Christy Ohiaeriaku

Personal information
- Date of birth: 13 December 1996 (age 29)
- Height: 1.76 m (5 ft 9+1⁄2 in)
- Position: Goalkeeper

Senior career*
- Years: Team / Apps / (Gls)
- Osun Babes
- Rivers Angels
- Osun Babes
- 2016–: IFK Ostersund

International career
- 2019–: Nigeria / 2 / (0)

= Christy Ohiaeriaku =

Nigerian footballer (born 1996)

Christy Ohiaeriaku (born 13 December 1996) is a Nigerian women's international footballer who plays as a goalkeeper. She is a member of the Nigeria women's national football team.
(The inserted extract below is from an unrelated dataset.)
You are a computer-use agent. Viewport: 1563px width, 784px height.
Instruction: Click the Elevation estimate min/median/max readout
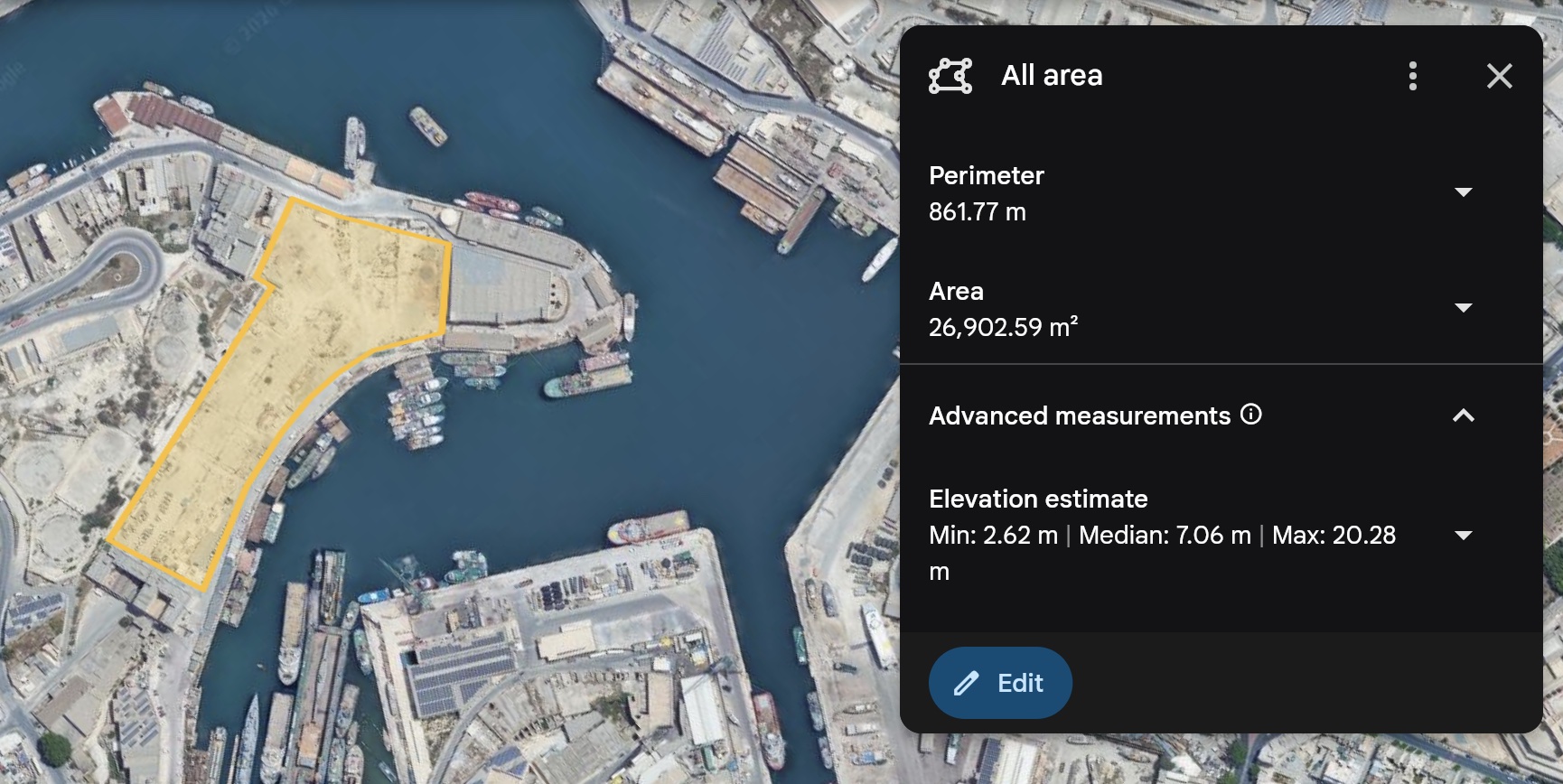coord(1162,536)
At the club level, she played for Osun Babes, Rivers Angels in Nigeria and, since 2016, for IFK Ostersund in Sweden.

==Football career==
Ohiaeriaku played for Osun Babes as their first-choice goalkeeper in the inaugural Nigeria Women Premier League, where the team finished in third place. This performance resulted in the teenager being called up to the national team. She subsequently left to join reigning champions Rivers Angels after they won two subsequent league titles, before transferring back to Osun Babes in early 2016. In a statement, she thanked the team and the support staff at Rivers Angels, describing them as family.

Later that year, she transferred to Swedish side IFK Ostersund on a one-year deal with a possible extension of a further year.

===International career===
Prior to the 2014 African Women's Championship, Ohiaeriaku was included in a provisional squad for the Nigeria women's national football team. She was part of the team at the 2015 FIFA Women's World Cup, being one of three goalkeepers chosen. She did not start any games, instead being an unused substitute for the matches against the United States, Australia and Sweden in what was described as the "group of death".

In the run up to the 2016 FIFA U-20 Women's World Cup, she hoped her continued football in Sweden would help her achieve a place in the squad. She was subsequently named in the squad for the tournament.